● **TEXT PROVIDED**
=======

Fig. 1 NTCDI H-bonding sites (top) and optimized NTCDI dimer structures (bottom). The colors of the displayed atoms are: blue for nitrogen, red for oxygens, white for hydrogen and all other are carbon atoms.

2. Experimental section

NTCDI assemblies were made on commercially available Au(111)/mica substrates (supplier: Phasis, Geneva, Switzerland). To avoid any organic contamination, the substrates were thoroughly rinsed in pure ethanol and rapidly exposed to a hydrogen flame just before use. After this treatment, STM images exhibit large atomically flat Au(111) terraces (typical width: 200 nm) where the herringbone reconstruction is observed.

NTCDI was synthesized through the imidization of commercially available naphthalene tetracarboxylic dianhydride (NTCDA, Alfa Aesar, purity 97%) in presence of NH₄OH at room temperature, using a protocol published by Sotiriou-Leventis and Mao.⁵²

Solutions of NTCDI (C = 5 × 10⁻⁴ mol L⁻¹) were obtained through the dissolution of the molecules into dimethyl formamide (DMF; Alfa Aesar, purity 99.8%). The “dip coating” method employed to elaborate our NTCDI networks consists in heating the solution to 110 °C for 45 minutes and then dip the substrate for 1.5 minute in the solution kept at 110 °C. The sample is then rinsed in pure DMF and dried under an air flow.

=======

● **EXTRACTED DATA**
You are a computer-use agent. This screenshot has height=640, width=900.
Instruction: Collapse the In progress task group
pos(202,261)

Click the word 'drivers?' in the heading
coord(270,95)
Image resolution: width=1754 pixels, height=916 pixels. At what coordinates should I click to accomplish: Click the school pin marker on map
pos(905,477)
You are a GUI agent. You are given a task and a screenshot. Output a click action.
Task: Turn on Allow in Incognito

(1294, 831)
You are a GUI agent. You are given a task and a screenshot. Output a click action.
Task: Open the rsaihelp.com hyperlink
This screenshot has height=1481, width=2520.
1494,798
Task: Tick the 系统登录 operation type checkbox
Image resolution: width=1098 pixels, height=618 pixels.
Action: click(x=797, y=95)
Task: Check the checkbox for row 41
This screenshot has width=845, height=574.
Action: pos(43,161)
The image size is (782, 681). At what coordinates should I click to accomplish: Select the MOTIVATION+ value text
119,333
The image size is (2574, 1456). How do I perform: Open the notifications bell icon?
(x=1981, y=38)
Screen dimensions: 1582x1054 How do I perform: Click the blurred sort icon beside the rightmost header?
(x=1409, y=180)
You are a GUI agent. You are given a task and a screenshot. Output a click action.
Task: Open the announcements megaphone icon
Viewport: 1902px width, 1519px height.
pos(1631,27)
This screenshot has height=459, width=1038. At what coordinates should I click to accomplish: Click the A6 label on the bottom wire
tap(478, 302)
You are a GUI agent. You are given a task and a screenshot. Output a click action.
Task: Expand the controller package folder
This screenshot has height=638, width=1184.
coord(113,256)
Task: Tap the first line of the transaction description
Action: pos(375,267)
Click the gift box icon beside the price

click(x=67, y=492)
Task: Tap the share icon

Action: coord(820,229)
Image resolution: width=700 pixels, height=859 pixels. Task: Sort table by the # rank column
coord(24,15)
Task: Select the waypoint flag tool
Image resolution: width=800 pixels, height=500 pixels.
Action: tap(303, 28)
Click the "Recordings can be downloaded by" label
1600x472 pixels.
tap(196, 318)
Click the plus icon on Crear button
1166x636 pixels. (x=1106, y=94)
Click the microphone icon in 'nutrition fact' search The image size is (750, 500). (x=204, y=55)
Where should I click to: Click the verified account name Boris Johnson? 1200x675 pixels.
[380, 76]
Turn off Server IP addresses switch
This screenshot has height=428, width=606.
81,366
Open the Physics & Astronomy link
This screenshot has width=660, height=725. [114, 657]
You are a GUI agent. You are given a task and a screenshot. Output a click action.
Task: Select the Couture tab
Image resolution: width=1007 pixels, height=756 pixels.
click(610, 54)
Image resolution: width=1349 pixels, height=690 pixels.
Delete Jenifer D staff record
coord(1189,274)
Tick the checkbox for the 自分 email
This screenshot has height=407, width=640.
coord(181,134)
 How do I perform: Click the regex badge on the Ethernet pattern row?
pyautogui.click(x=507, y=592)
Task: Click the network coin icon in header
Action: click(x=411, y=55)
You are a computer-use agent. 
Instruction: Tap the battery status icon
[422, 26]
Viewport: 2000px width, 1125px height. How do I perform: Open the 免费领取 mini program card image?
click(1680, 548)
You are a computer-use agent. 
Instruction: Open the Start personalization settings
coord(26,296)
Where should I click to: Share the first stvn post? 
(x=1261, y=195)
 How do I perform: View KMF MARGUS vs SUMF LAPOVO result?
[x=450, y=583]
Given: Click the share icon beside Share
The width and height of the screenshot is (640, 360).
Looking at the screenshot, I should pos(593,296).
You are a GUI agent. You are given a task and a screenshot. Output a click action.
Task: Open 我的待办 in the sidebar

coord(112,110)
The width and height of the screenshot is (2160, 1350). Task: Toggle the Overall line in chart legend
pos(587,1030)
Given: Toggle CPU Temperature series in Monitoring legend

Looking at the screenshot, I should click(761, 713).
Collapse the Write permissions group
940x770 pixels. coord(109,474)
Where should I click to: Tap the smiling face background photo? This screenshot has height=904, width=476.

=======

● **DIRECTIVE 1**
Answer from the text on NTCDI assemblies:
(a) Which company supplied the Au(111)/mica substrates?
(b) Into which solvent were the NTCDI molecules dissolved to make the solutions?
(c) For how long was the substrate dipped in the heated solution?
● **DIRECTIVE 2**
In the text on NTCDI assemblies, retype the stretch from "Solutions of NTCDI" through "an air flow." word for word.

● **TASK RESULT 1**
(a) Phasis, Geneva, Switzerland
(b) Dimethyl formamide (DMF)
(c) 1.5 minute

● **TASK RESULT 2**
Solutions of NTCDI (C = 5 × 10⁻⁴ mol L⁻¹) were obtained through the dissolution of the molecules into dimethyl formamide (DMF; Alfa Aesar, purity 99.8%). The “dip coating” method employed to elaborate our NTCDI networks consists in heating the solution to 110 °C for 45 minutes and then dip the substrate for 1.5 minute in the solution kept at 110 °C. The sample is then rinsed in pure DMF and dried under an air flow.